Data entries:
________________________
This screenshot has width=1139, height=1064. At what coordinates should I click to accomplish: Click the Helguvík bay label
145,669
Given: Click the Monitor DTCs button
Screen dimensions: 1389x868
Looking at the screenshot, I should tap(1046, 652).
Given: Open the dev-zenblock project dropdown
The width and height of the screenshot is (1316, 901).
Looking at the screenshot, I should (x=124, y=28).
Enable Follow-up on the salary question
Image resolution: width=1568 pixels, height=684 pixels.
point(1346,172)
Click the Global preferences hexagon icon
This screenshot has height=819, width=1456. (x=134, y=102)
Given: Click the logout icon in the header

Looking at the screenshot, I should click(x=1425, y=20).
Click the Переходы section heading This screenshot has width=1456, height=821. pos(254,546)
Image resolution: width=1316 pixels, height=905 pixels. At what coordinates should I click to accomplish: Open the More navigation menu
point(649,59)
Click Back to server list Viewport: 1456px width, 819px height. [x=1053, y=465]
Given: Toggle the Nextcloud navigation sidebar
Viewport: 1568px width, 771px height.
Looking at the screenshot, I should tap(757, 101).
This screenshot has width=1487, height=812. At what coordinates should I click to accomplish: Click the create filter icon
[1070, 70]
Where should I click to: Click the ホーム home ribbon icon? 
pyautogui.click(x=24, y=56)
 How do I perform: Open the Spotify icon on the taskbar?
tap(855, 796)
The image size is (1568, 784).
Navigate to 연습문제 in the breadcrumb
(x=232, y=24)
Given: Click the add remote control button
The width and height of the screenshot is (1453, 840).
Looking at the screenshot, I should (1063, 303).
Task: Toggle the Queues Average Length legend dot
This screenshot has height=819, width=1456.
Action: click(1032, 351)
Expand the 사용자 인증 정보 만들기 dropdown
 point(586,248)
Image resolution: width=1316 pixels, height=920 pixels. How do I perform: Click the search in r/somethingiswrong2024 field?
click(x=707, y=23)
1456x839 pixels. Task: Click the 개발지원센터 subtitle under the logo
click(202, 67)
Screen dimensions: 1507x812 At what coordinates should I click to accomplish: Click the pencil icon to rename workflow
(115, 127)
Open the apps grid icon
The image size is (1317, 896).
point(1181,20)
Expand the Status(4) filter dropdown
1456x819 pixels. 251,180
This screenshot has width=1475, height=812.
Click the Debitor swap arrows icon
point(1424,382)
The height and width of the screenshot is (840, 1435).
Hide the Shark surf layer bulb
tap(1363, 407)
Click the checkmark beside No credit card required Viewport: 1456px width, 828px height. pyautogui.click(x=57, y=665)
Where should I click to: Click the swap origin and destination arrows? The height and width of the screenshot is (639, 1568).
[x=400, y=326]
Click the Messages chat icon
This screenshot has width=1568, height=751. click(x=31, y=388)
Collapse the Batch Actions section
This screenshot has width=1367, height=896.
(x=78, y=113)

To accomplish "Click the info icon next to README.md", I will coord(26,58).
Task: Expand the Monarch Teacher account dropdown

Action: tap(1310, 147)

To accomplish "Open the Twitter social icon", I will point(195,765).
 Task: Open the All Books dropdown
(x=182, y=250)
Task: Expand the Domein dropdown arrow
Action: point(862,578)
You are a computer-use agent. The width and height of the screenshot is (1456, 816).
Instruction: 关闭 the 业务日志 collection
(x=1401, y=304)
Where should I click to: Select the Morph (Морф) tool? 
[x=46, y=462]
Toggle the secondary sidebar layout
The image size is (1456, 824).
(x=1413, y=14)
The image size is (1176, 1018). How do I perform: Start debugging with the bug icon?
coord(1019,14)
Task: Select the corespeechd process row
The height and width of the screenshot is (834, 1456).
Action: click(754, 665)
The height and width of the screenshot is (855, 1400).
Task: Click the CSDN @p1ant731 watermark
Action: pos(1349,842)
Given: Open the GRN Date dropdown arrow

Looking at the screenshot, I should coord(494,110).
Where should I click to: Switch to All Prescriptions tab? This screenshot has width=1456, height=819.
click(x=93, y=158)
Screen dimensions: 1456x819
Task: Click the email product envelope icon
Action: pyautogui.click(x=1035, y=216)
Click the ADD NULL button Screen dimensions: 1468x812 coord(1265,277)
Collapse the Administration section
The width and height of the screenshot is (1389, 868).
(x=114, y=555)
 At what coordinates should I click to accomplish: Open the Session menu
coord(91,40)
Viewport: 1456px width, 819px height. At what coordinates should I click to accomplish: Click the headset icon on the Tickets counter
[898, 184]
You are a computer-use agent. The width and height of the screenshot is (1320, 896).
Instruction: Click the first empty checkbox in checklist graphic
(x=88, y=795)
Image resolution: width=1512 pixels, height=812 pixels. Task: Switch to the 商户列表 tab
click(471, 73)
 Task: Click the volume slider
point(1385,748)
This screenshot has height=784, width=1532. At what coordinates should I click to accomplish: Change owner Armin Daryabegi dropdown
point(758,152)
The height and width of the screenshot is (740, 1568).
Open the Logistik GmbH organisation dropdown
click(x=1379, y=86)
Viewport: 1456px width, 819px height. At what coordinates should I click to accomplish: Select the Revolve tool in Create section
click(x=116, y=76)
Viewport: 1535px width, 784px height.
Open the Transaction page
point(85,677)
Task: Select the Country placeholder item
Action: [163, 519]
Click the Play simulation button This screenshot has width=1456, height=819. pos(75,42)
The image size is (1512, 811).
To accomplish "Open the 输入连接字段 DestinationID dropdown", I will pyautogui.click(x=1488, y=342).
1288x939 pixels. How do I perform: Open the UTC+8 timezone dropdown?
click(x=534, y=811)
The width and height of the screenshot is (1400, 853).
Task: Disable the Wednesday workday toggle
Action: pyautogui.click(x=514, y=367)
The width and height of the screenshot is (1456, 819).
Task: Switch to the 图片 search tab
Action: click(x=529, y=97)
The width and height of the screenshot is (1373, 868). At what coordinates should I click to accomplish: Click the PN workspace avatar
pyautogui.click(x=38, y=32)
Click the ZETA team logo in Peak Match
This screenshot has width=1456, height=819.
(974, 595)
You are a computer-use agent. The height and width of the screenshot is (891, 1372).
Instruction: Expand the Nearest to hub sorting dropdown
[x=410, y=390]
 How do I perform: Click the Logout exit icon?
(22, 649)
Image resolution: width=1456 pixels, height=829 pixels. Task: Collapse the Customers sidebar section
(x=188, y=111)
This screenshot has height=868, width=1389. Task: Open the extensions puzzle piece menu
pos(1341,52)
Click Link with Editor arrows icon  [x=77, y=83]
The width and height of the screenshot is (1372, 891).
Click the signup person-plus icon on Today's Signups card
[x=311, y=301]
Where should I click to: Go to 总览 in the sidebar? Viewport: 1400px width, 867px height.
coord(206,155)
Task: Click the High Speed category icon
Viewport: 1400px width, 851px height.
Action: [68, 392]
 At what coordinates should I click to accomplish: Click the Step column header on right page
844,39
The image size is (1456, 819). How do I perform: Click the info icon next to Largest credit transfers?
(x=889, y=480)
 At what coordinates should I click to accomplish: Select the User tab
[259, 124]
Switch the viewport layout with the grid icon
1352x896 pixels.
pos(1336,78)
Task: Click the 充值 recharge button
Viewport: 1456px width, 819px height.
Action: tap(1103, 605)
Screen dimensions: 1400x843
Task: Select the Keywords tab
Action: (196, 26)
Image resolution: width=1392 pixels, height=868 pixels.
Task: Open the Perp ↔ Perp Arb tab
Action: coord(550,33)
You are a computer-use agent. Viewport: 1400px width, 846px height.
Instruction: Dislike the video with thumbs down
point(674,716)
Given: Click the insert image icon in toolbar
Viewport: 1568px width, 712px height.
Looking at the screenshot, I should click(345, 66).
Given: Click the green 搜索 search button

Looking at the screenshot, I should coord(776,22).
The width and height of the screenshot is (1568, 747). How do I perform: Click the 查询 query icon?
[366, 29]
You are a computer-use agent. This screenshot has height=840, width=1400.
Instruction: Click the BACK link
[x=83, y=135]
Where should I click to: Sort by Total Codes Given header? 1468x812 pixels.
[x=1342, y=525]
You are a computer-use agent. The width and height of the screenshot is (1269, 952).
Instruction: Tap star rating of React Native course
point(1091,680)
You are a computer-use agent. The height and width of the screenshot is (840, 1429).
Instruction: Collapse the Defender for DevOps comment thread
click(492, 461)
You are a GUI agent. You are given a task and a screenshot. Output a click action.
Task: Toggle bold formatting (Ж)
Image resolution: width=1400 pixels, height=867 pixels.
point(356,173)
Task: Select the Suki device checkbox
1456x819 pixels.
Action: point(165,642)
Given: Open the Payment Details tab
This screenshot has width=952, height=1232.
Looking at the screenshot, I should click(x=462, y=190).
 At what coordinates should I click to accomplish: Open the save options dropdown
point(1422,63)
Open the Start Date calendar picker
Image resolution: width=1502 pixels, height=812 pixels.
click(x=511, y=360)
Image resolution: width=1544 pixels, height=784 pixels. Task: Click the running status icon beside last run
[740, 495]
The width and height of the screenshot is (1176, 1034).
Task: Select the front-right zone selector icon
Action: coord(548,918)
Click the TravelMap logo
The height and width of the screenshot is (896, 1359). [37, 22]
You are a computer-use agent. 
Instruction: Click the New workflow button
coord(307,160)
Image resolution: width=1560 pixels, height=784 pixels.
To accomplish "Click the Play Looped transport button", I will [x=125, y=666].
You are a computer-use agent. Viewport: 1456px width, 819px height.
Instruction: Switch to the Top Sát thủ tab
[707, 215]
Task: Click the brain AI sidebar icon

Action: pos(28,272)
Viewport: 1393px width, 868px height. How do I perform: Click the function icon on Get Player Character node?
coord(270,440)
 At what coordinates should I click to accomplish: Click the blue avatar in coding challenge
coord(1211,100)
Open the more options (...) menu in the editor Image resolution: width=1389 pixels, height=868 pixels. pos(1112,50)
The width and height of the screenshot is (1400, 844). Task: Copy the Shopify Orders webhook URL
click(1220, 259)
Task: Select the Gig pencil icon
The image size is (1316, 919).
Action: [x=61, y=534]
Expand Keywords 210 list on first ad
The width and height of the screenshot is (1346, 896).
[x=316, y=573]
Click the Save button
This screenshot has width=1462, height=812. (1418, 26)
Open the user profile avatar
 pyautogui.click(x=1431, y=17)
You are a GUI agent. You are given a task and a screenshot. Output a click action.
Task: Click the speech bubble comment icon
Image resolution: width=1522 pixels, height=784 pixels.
________________________
- Task: Every line above that holds the word "computer" is to be found and copied.

- Written response:
You are a computer-use agent. The width and height of the screenshot is (1456, 816).
You are a computer-use agent. The width and height of the screenshot is (1320, 896).
You are a computer-use agent. The height and width of the screenshot is (891, 1372).
You are a computer-use agent. Viewport: 1400px width, 846px height.
You are a computer-use agent. This screenshot has height=840, width=1400.
You are a computer-use agent. The width and height of the screenshot is (1269, 952).
You are a computer-use agent. The height and width of the screenshot is (840, 1429).
You are a computer-use agent. 
You are a computer-use agent. Viewport: 1456px width, 819px height.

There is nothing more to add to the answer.